The current of popular protest and aspiration for responsible people’s government continued to flow unabated, sometimes underground sometimes out in the open.These entered into the vital currents of eighteenth century popular movements reaching a climax in such pamphlets as those by the great Tom Paine like THE AGE OF REASON,RIGHTS OF MAN,and and COMMON SENSE.

The nineteenth century which saw the publication of COMMUNIST MANIFESTO also witnessed the tumultuous popular movements against aristocratic monopoly in cereal market,terrible working conditions in factories and the crescendo of Chartist Movements that demanded wider franchise and reform of restricted and corrupt election process.These took a leaf out of the Levellers’ manual of struggle and presented drafts of proposed legislation signed by up to one million people to parliament.These too were suppressed by ruthless bloody measures.But its spirit lived on.

In 1967 or thereabouts I saw a glimpse of this alternative culture of protest in the great anti-Vietnam War procession in and to London that according to organizers numbered more than one hundred thousand marchers and according to an alarmed police and press more than thirty thousand.

There were younger people including our batches from Cambridge(I think I spotted among marchers Stephen Hawking,not yet so famous then, being trundled along on a wheelchair) as well as cherry-cheecked rural matrons among the jubilant determined marchers.

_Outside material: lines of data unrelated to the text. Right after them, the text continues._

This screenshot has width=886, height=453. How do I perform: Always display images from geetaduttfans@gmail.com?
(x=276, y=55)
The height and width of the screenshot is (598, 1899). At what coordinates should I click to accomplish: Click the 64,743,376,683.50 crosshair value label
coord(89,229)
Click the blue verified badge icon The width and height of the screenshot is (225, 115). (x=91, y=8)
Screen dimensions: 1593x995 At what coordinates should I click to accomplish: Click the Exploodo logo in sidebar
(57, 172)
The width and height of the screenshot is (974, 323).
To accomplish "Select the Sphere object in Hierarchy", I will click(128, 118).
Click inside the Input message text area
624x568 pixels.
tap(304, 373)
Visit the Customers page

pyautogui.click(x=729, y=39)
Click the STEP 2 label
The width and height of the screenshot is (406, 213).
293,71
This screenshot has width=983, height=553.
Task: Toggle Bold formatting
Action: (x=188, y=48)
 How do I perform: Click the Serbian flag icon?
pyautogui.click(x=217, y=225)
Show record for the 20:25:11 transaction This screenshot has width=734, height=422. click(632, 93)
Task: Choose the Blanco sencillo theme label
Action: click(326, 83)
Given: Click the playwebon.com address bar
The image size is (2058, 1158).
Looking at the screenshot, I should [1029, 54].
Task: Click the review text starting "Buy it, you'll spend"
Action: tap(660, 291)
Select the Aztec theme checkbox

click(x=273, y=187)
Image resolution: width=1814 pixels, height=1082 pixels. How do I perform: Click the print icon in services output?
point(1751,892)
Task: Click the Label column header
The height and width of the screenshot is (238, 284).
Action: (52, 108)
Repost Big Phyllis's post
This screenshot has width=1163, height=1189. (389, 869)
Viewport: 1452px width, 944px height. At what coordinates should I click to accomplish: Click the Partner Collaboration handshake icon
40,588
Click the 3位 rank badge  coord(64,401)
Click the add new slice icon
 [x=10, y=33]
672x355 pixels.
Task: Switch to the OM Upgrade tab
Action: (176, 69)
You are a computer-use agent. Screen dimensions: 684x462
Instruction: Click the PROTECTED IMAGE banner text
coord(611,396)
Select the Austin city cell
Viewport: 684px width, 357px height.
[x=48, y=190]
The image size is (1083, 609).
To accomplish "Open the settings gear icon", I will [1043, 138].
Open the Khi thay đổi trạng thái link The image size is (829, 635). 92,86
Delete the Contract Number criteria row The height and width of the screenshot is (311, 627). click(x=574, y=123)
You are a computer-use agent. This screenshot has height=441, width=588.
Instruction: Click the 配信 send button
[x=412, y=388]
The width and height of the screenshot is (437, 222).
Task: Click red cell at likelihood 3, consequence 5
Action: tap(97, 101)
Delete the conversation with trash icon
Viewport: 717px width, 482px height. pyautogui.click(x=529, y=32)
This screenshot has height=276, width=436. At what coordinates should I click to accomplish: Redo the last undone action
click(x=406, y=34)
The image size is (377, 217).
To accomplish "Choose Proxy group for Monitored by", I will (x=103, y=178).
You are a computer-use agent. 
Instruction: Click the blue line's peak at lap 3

Many were singing old hymns and protest songs in full-throated voice.Barriers among marchers vanished for a time in unreserved solidarity.This I thought was real Britain,not the cautious, calculating,kind persons I met in daily life.One of the leaders of the march was Tariq Ali,and he saw to it that the March did not break out into violence.That helped to put out a moral message.That the British people,regardless of what their rulers did and said,were solidly behind every human struggle for liberty,equality and equality.

I suspect Margaret Thatcher not only set out to destroy the great labour institutions but also dissolve the last remains of this popular democratic tradition in British society.The impact of even big strikes on society diminished after her all out offensive.

But as hardships and setbacks to household economy following measures imposed through Rishi Sunak increase we might see a revival of that tradition,and the British people might resume their place in the great march of mankind towards freedom and solidarity all the world over.